**Problem to work on**
Leaving out the pictures, copy each record below exactly.

**Provided records**

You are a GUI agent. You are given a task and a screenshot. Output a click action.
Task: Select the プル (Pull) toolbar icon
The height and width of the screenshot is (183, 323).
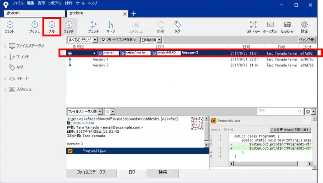pos(51,27)
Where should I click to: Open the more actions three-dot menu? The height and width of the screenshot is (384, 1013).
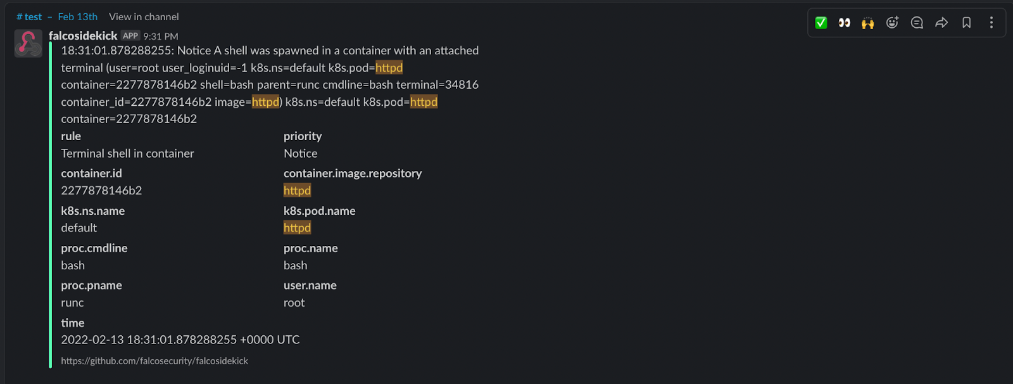(x=991, y=23)
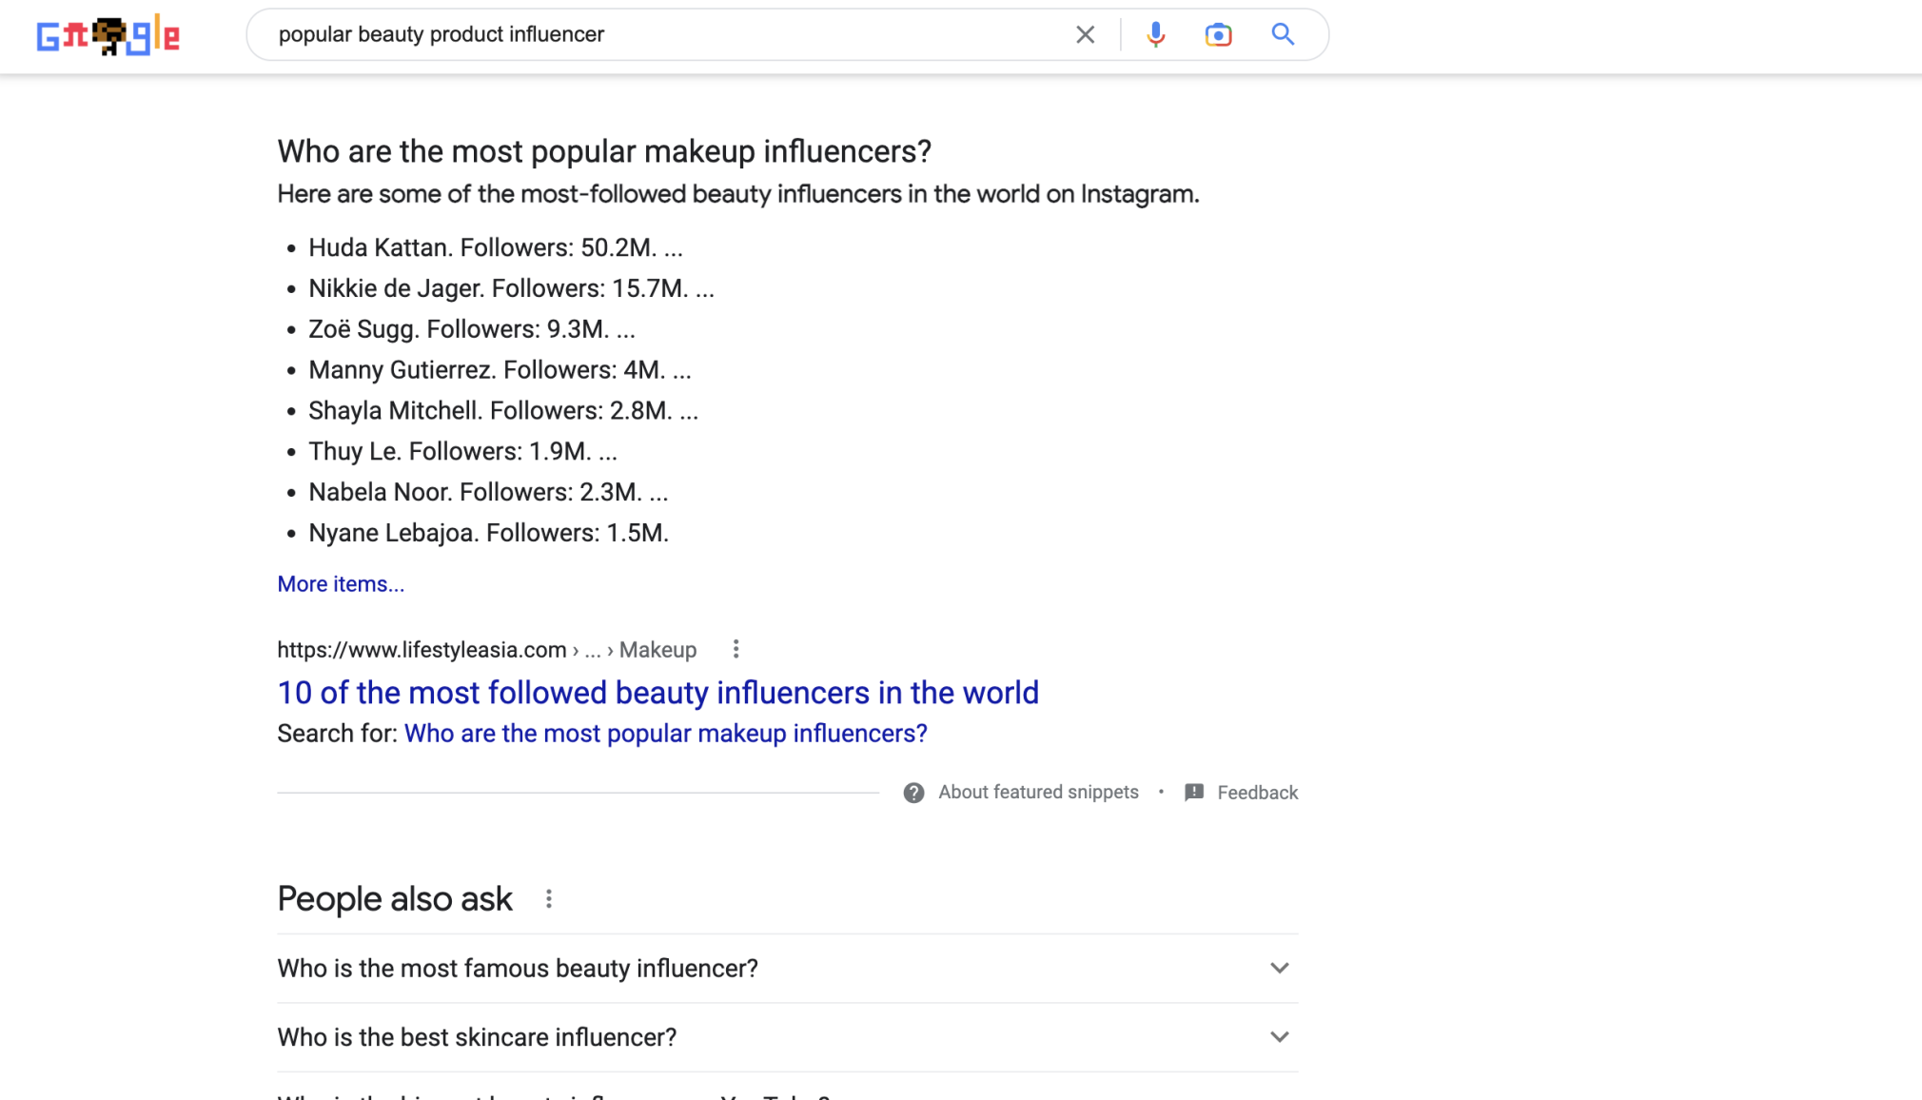Click the featured snippet source options ellipsis
Screen dimensions: 1922x1100
coord(736,648)
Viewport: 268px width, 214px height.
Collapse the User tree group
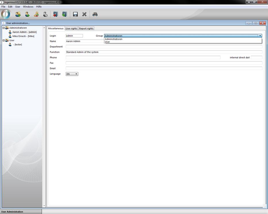[4, 40]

**Task response**
You are a GUI agent. You are given a task and a screenshot. Output a click action.
Task: Select the プル (Pull) toolbar icon
The height and width of the screenshot is (183, 323).
pos(51,27)
Where should I click to: Open the more actions three-dot menu? The height and width of the screenshot is (384, 1013).
(x=991, y=23)
Click the featured snippet source options ellipsis
Screen dimensions: 1922x1100
coord(736,648)
Viewport: 268px width, 214px height.
Collapse the User tree group
[4, 40]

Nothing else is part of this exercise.